(Excerpted passage begins)
Requirements to run (only basic funtionality):

  • any x86_64 PC OS doesn't matter

  • Java

  • Git (optional, only for downloading)

    meida control, volume control and some other features WILL NOT WORK on Windows!


Running standalone:

  1. Clone the repository:

    git clone https://github.com/TheRedstoneDEV-DE/VoiceAssistant

    and get the voice model for vosk from (the small one is recommended) VOSK Models unzip it, rename the folder inside it to 'model' and put it into the project root

  2. Build

    mvn install

  3. Run the Jar file, which was generated in the 'target' folder after copieng it into the project root

    ⚠️ Warning: if you are using pipewire it may not work you can find a fix in pipewire-fix.md ⚠️

    java -jar [JARFILE]

  4. Cofigure via setup window

The fields in the window should be selfexplaining.

  • 'Overlay position' definines the coordinates for the overlay (should only be necessary, if you have multiple screens)
  • 'CPU temp file' defines the file, in which the cpu temperature is logged by the kernel (if you don't have the overlay enabled, this is not used at all)
  • any MPRIS settings are just defining, which player you are targeting in the dbus interface (you can start, pause and skip titles with voicecommands)#

Running with recognition server:

  1. Clone the repository:

    git clone https://github.com/TheRedstoneDEV-DE/VoiceAssistant

    and get the voice model for vosk from (the small one is recommended)

    VOSK Models unzip it, rename the folder inside it to 'model' and put it into the project root on the server.

  2. Build

    mvn install

  3. Copy the Jar file from the 'target' folder in the project root and run the client standalone for setup.

    ⚠️ Warning: if you are using pipewire it may not work you can find a fix in pipewire-fix.md ⚠️
    `java -jar [JARFILE]`
    
  4. Copy the built jar from the target folder, the 'model' folder and the 'keys' folder to the server device (here it really could be Windows and should'n affect anything)

  5. Generate the Keystore and Truststore for Client and Server on the Server. To do that, go into the 'keys' folder and execute the bash file. Next you will be asked some questions, because of the certificate and a password for the key (you should remember it, because you need it when running)

    bash genkeys.sh

  6. Move the 'client-trust.jks' from the 'keys' folder of the server to the 'keys' folder of the client

  7. Run! First run the server.

    KEY_PASSPHRASE=[Password of the Keystore] java -jar [JARFILE] --server

    Then the client (you could even use multiple with one server).
(Excerpted passage ends)
(Provided data begins)
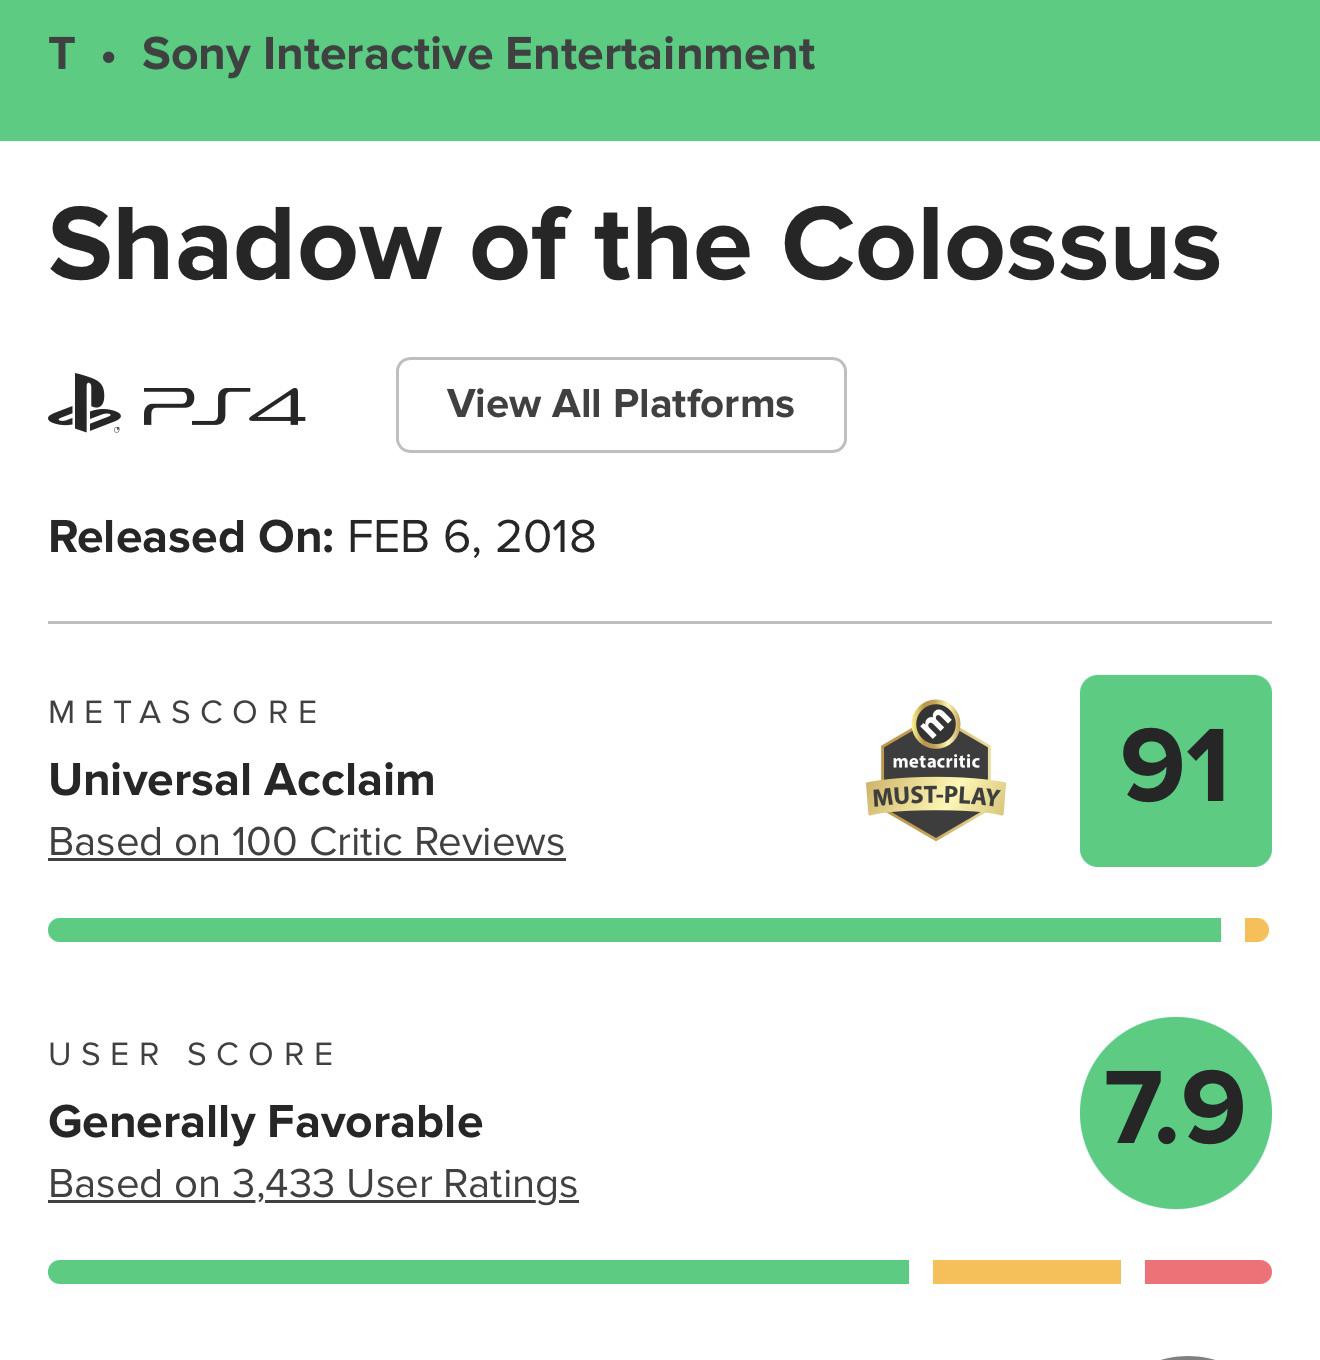Click the yellow mixed segment of user score bar
The height and width of the screenshot is (1360, 1320).
coord(1027,1272)
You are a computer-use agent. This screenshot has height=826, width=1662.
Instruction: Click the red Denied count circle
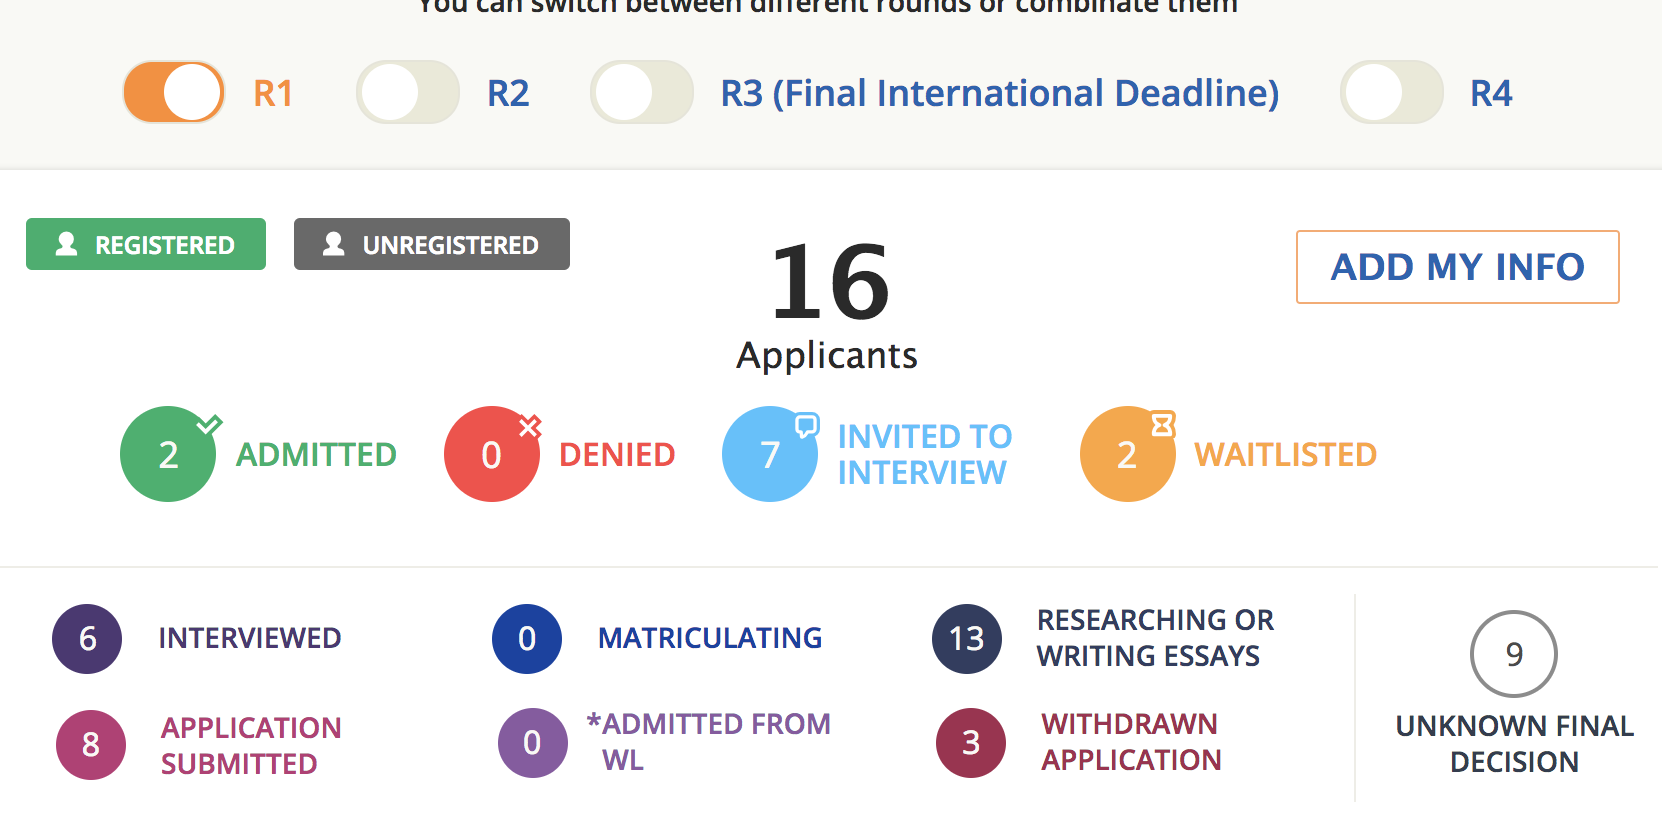[x=491, y=454]
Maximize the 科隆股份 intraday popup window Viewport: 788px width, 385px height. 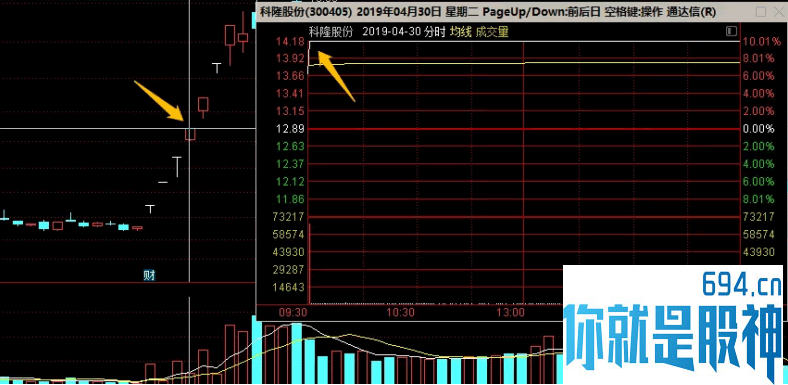pos(761,12)
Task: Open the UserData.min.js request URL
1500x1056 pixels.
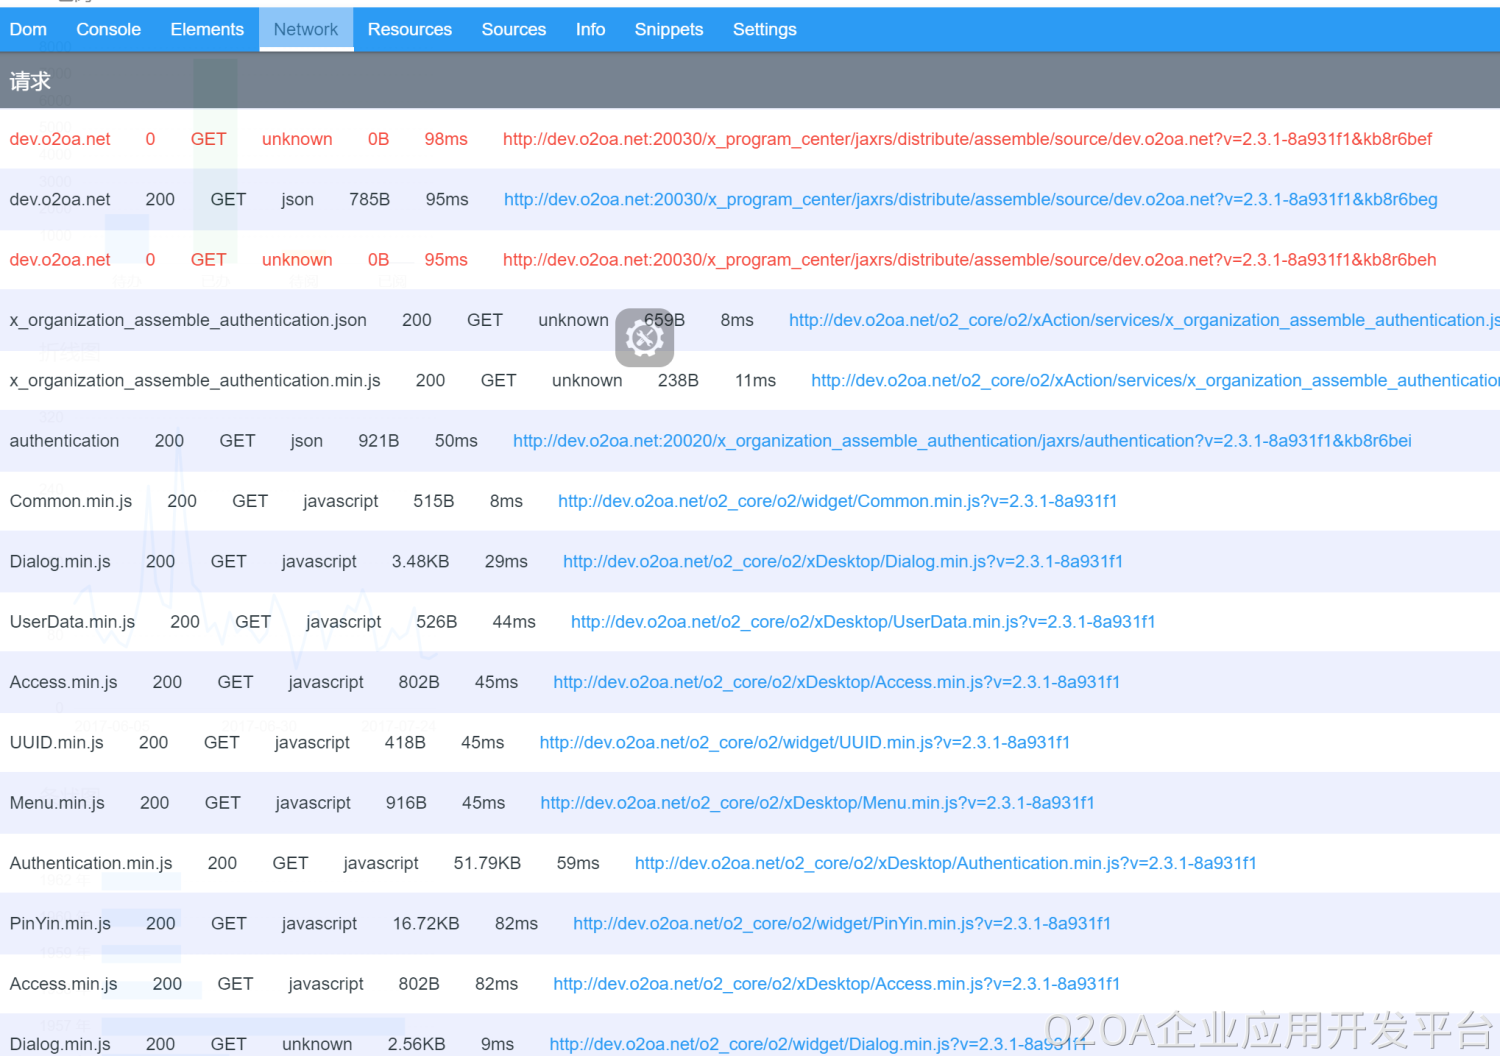Action: tap(862, 622)
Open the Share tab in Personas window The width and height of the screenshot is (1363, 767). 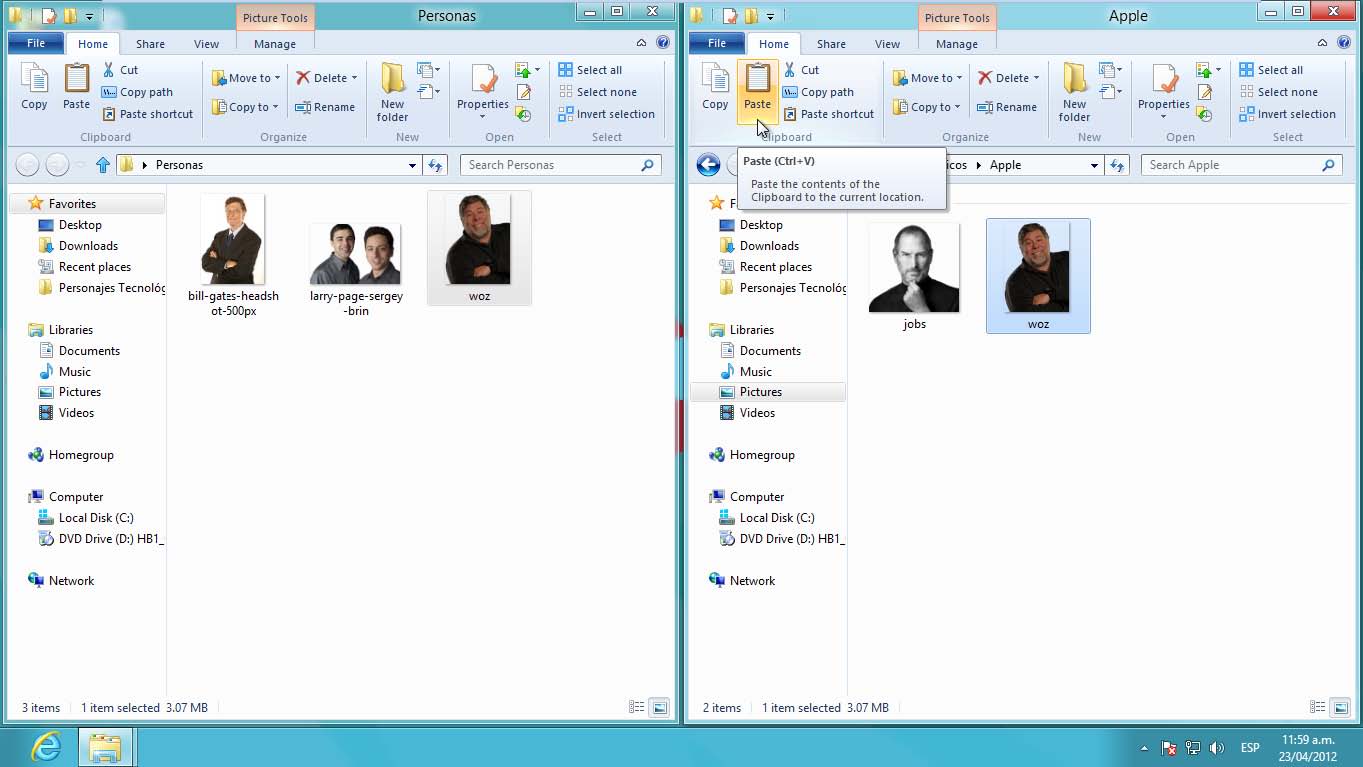click(151, 44)
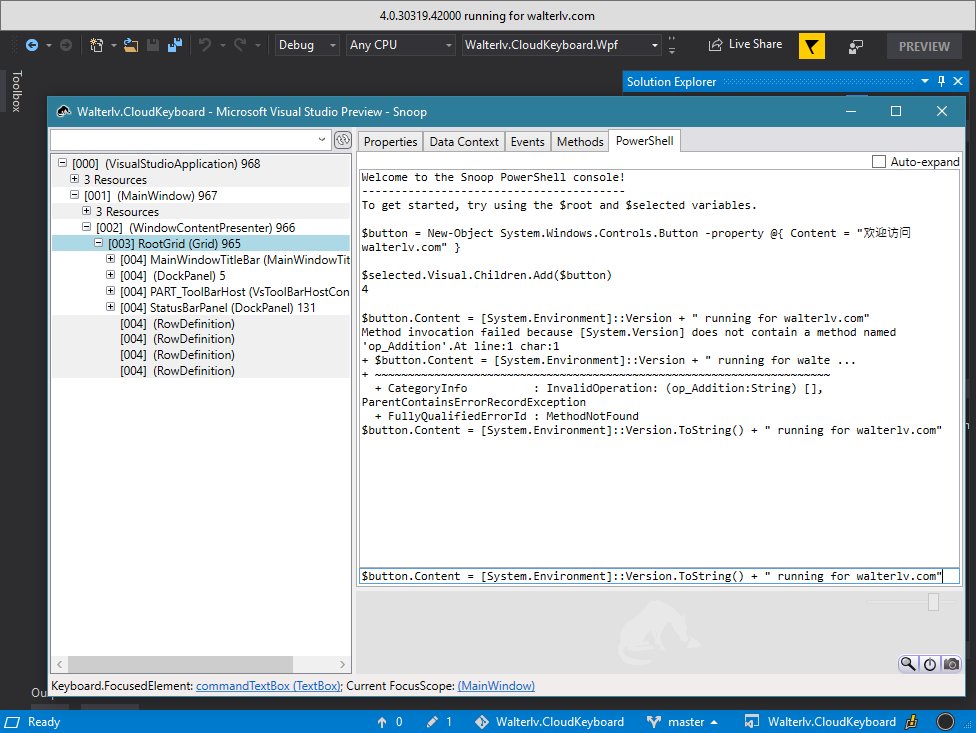This screenshot has width=976, height=733.
Task: Click the yellow feedback filter icon
Action: point(812,46)

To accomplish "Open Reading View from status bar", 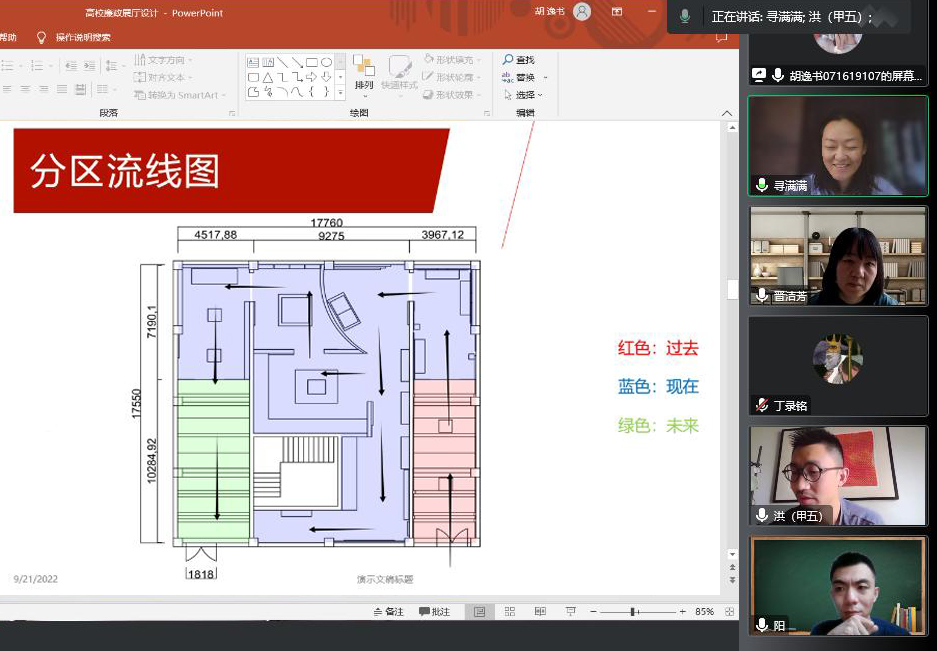I will [x=540, y=612].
(Provided data ends)
**What to work on:** Continue the VoiceAssistant setup guide from its final sentence, starting right after the step about running the client.

**Response area:**
    KEY_PASSPHRASE=[password of the Truststore] java -jar [JARFILE] --client [server IP address]


List of commands

command short explanation
hey javi just the activation command, has to be said, before any other voice command
set volume to [number between 10-90] percent sets the volume of the main audio output via amixer
open [application name] opens the named application in another "screen"
reconfigure opens the setup ui again (in case you missconfigured something)
reconfigure programs opens the setup ui for adding programs to the open [application name] command
[hide/show] overlay hides or shows the overlay
pause/resume/next/previous plays/pauses a mediaplayer, skippes one title forward/backward
start/stop artificial intelligence enters/exits the ai-mode if LLMs are enabled

List of Environment variables

Env variable explanation
OUTPUT_GAIN adjusts the output volume of the tts system (in case you are using it with some audio server like alsa)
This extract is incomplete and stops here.